◆ ABOUT THIS EXERCISE
Give back all of the data, word for word.

◆ ENTRIES SHOWN
--

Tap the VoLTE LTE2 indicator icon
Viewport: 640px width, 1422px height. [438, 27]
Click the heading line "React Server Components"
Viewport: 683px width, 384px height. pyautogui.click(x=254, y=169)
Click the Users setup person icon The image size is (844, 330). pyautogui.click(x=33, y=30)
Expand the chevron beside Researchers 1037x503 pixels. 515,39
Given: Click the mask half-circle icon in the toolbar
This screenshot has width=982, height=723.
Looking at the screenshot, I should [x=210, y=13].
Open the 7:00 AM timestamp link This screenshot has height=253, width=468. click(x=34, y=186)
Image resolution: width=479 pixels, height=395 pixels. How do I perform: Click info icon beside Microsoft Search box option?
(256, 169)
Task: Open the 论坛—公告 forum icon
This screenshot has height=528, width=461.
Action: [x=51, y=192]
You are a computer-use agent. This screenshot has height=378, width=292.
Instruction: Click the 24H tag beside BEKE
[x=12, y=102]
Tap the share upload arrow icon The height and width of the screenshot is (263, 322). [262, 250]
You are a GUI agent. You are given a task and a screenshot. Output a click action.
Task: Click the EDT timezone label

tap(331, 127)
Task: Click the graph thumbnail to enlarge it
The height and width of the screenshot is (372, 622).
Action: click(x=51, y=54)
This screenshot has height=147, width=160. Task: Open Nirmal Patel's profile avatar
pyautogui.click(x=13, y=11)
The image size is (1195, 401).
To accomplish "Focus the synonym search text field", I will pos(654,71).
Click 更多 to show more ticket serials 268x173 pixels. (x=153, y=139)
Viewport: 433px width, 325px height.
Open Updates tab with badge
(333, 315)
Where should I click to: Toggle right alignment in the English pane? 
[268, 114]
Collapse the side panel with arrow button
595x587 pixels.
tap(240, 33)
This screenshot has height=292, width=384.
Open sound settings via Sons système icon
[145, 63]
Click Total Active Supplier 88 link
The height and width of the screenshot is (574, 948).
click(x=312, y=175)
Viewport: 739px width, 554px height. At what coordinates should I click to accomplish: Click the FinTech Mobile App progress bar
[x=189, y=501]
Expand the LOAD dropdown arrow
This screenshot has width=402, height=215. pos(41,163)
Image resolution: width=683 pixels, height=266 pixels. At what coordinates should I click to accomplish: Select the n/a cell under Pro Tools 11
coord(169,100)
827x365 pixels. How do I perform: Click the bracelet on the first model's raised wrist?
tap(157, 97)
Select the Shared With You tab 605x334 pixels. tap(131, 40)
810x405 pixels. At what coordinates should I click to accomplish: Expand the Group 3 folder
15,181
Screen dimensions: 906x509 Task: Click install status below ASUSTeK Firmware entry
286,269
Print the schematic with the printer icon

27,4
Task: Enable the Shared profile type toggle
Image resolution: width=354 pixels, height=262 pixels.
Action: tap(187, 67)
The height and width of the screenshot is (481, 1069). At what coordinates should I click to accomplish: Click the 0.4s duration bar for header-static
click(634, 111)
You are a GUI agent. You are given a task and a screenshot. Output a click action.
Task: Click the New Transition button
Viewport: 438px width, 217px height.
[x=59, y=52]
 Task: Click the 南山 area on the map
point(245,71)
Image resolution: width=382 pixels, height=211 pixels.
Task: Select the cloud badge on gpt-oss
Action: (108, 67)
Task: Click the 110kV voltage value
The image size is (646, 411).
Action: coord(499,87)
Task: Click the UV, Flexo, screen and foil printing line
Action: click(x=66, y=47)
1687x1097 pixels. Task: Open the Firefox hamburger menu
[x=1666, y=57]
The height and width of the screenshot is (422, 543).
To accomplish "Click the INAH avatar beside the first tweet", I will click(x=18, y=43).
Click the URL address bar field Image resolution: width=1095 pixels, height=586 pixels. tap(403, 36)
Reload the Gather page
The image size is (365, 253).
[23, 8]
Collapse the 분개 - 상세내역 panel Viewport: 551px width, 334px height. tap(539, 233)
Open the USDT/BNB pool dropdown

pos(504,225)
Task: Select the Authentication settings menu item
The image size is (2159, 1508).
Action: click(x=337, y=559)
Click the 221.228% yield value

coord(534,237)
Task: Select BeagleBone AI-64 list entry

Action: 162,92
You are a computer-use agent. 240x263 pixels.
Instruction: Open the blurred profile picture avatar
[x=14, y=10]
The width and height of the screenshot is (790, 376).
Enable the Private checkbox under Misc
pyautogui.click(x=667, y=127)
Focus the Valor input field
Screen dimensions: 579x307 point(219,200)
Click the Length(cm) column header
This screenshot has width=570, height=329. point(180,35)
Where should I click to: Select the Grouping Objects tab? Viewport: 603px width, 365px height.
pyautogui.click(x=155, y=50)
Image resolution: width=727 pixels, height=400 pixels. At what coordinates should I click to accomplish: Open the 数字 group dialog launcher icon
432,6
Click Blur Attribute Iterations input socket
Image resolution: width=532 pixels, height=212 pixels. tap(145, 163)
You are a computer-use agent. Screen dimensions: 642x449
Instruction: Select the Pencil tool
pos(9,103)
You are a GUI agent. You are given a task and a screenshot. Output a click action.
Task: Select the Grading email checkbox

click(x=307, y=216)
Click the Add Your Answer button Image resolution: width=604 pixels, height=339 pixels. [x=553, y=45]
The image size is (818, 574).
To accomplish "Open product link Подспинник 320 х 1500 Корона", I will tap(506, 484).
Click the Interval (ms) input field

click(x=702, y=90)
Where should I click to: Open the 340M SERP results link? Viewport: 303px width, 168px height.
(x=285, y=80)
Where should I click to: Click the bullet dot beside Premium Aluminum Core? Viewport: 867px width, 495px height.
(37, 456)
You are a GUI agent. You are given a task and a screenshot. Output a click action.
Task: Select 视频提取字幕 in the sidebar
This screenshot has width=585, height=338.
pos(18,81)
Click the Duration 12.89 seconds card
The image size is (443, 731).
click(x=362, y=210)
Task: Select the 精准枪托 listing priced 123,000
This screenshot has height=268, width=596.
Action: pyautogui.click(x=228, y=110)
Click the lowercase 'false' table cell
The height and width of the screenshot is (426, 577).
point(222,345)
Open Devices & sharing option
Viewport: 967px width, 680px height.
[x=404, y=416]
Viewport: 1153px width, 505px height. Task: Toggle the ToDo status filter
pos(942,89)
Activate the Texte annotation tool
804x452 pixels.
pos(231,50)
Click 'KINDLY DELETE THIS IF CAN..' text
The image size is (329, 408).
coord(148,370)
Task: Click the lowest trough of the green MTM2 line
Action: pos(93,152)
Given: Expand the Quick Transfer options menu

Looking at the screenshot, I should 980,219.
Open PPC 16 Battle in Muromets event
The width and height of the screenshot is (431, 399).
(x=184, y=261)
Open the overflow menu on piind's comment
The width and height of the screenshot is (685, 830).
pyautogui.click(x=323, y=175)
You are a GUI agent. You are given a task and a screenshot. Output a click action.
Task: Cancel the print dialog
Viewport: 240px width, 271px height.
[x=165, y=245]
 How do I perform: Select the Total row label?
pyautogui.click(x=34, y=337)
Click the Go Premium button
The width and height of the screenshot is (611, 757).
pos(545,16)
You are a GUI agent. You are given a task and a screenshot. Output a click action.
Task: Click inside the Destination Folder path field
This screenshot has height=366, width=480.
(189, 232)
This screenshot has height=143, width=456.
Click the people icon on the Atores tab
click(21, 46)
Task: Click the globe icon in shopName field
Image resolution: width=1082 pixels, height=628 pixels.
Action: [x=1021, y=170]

--

◆ OUTPUT FOR THIS EXERCISE
Tap the VoLTE LTE2 indicator icon
Viewport: 640px width, 1422px height. [438, 27]
Click the heading line "React Server Components"
Viewport: 683px width, 384px height. pyautogui.click(x=254, y=169)
Click the Users setup person icon The image size is (844, 330). pyautogui.click(x=33, y=30)
Expand the chevron beside Researchers 1037x503 pixels. 515,39
Given: Click the mask half-circle icon in the toolbar
This screenshot has width=982, height=723.
Looking at the screenshot, I should [x=210, y=13].
Open the 7:00 AM timestamp link This screenshot has height=253, width=468. click(x=34, y=186)
Image resolution: width=479 pixels, height=395 pixels. How do I perform: Click info icon beside Microsoft Search box option?
(256, 169)
Task: Open the 论坛—公告 forum icon
This screenshot has height=528, width=461.
Action: [x=51, y=192]
You are a computer-use agent. This screenshot has height=378, width=292.
Instruction: Click the 24H tag beside BEKE
[x=12, y=102]
Tap the share upload arrow icon The height and width of the screenshot is (263, 322). [262, 250]
You are a GUI agent. You are given a task and a screenshot. Output a click action.
Task: Click the EDT timezone label

tap(331, 127)
Task: Click the graph thumbnail to enlarge it
The height and width of the screenshot is (372, 622).
Action: click(x=51, y=54)
This screenshot has height=147, width=160. Task: Open Nirmal Patel's profile avatar
pyautogui.click(x=13, y=11)
The image size is (1195, 401).
To accomplish "Focus the synonym search text field", I will pos(654,71).
Click 更多 to show more ticket serials 268x173 pixels. (x=153, y=139)
Viewport: 433px width, 325px height.
Open Updates tab with badge
(333, 315)
Where should I click to: Toggle right alignment in the English pane? 
[268, 114]
Collapse the side panel with arrow button
595x587 pixels.
tap(240, 33)
This screenshot has height=292, width=384.
Open sound settings via Sons système icon
[145, 63]
Click Total Active Supplier 88 link
The height and width of the screenshot is (574, 948).
click(x=312, y=175)
Viewport: 739px width, 554px height. At what coordinates should I click to accomplish: Click the FinTech Mobile App progress bar
[x=189, y=501]
Expand the LOAD dropdown arrow
This screenshot has width=402, height=215. pos(41,163)
Image resolution: width=683 pixels, height=266 pixels. At what coordinates should I click to accomplish: Select the n/a cell under Pro Tools 11
coord(169,100)
827x365 pixels. How do I perform: Click the bracelet on the first model's raised wrist?
tap(157, 97)
Select the Shared With You tab 605x334 pixels. tap(131, 40)
810x405 pixels. At what coordinates should I click to accomplish: Expand the Group 3 folder
15,181
Screen dimensions: 906x509 Task: Click install status below ASUSTeK Firmware entry
286,269
Print the schematic with the printer icon

27,4
Task: Enable the Shared profile type toggle
Image resolution: width=354 pixels, height=262 pixels.
Action: tap(187, 67)
The height and width of the screenshot is (481, 1069). At what coordinates should I click to accomplish: Click the 0.4s duration bar for header-static
click(634, 111)
You are a GUI agent. You are given a task and a screenshot. Output a click action.
Task: Click the New Transition button
Viewport: 438px width, 217px height.
[x=59, y=52]
 Task: Click the 南山 area on the map
point(245,71)
Image resolution: width=382 pixels, height=211 pixels.
Task: Select the cloud badge on gpt-oss
Action: (108, 67)
Task: Click the 110kV voltage value
The image size is (646, 411).
Action: coord(499,87)
Task: Click the UV, Flexo, screen and foil printing line
Action: click(x=66, y=47)
1687x1097 pixels. Task: Open the Firefox hamburger menu
[x=1666, y=57]
The height and width of the screenshot is (422, 543).
To accomplish "Click the INAH avatar beside the first tweet", I will click(x=18, y=43).
Click the URL address bar field Image resolution: width=1095 pixels, height=586 pixels. tap(403, 36)
Reload the Gather page
The image size is (365, 253).
[23, 8]
Collapse the 분개 - 상세내역 panel Viewport: 551px width, 334px height. tap(539, 233)
Open the USDT/BNB pool dropdown

pos(504,225)
Task: Select the Authentication settings menu item
The image size is (2159, 1508).
Action: click(x=337, y=559)
Click the 221.228% yield value

coord(534,237)
Task: Select BeagleBone AI-64 list entry

Action: 162,92
You are a computer-use agent. 240x263 pixels.
Instruction: Open the blurred profile picture avatar
[x=14, y=10]
The width and height of the screenshot is (790, 376).
Enable the Private checkbox under Misc
pyautogui.click(x=667, y=127)
Focus the Valor input field
Screen dimensions: 579x307 point(219,200)
Click the Length(cm) column header
This screenshot has width=570, height=329. point(180,35)
Where should I click to: Select the Grouping Objects tab? Viewport: 603px width, 365px height.
pyautogui.click(x=155, y=50)
Image resolution: width=727 pixels, height=400 pixels. At what coordinates should I click to accomplish: Open the 数字 group dialog launcher icon
432,6
Click Blur Attribute Iterations input socket
Image resolution: width=532 pixels, height=212 pixels. tap(145, 163)
You are a computer-use agent. Screen dimensions: 642x449
Instruction: Select the Pencil tool
pos(9,103)
You are a GUI agent. You are given a task and a screenshot. Output a click action.
Task: Select the Grading email checkbox

click(x=307, y=216)
Click the Add Your Answer button Image resolution: width=604 pixels, height=339 pixels. [x=553, y=45]
The image size is (818, 574).
To accomplish "Open product link Подспинник 320 х 1500 Корона", I will tap(506, 484).
Click the Interval (ms) input field

click(x=702, y=90)
Where should I click to: Open the 340M SERP results link? Viewport: 303px width, 168px height.
(x=285, y=80)
Where should I click to: Click the bullet dot beside Premium Aluminum Core? Viewport: 867px width, 495px height.
(37, 456)
You are a GUI agent. You are given a task and a screenshot. Output a click action.
Task: Select 视频提取字幕 in the sidebar
This screenshot has width=585, height=338.
pos(18,81)
Click the Duration 12.89 seconds card
The image size is (443, 731).
click(x=362, y=210)
Task: Select the 精准枪托 listing priced 123,000
This screenshot has height=268, width=596.
Action: pyautogui.click(x=228, y=110)
Click the lowercase 'false' table cell
The height and width of the screenshot is (426, 577).
point(222,345)
Open Devices & sharing option
Viewport: 967px width, 680px height.
[x=404, y=416]
Viewport: 1153px width, 505px height. Task: Toggle the ToDo status filter
pos(942,89)
Activate the Texte annotation tool
804x452 pixels.
pos(231,50)
Click 'KINDLY DELETE THIS IF CAN..' text
The image size is (329, 408).
coord(148,370)
Task: Click the lowest trough of the green MTM2 line
Action: pos(93,152)
Given: Expand the Quick Transfer options menu

Looking at the screenshot, I should 980,219.
Open PPC 16 Battle in Muromets event
The width and height of the screenshot is (431, 399).
(x=184, y=261)
Open the overflow menu on piind's comment
The width and height of the screenshot is (685, 830).
pyautogui.click(x=323, y=175)
You are a GUI agent. You are given a task and a screenshot. Output a click action.
Task: Cancel the print dialog
Viewport: 240px width, 271px height.
[x=165, y=245]
 How do I perform: Select the Total row label?
pyautogui.click(x=34, y=337)
Click the Go Premium button
The width and height of the screenshot is (611, 757).
pos(545,16)
You are a GUI agent. You are given a task and a screenshot. Output a click action.
Task: Click inside the Destination Folder path field
This screenshot has height=366, width=480.
(189, 232)
This screenshot has height=143, width=456.
Click the people icon on the Atores tab
click(21, 46)
Task: Click the globe icon in shopName field
Image resolution: width=1082 pixels, height=628 pixels.
Action: [x=1021, y=170]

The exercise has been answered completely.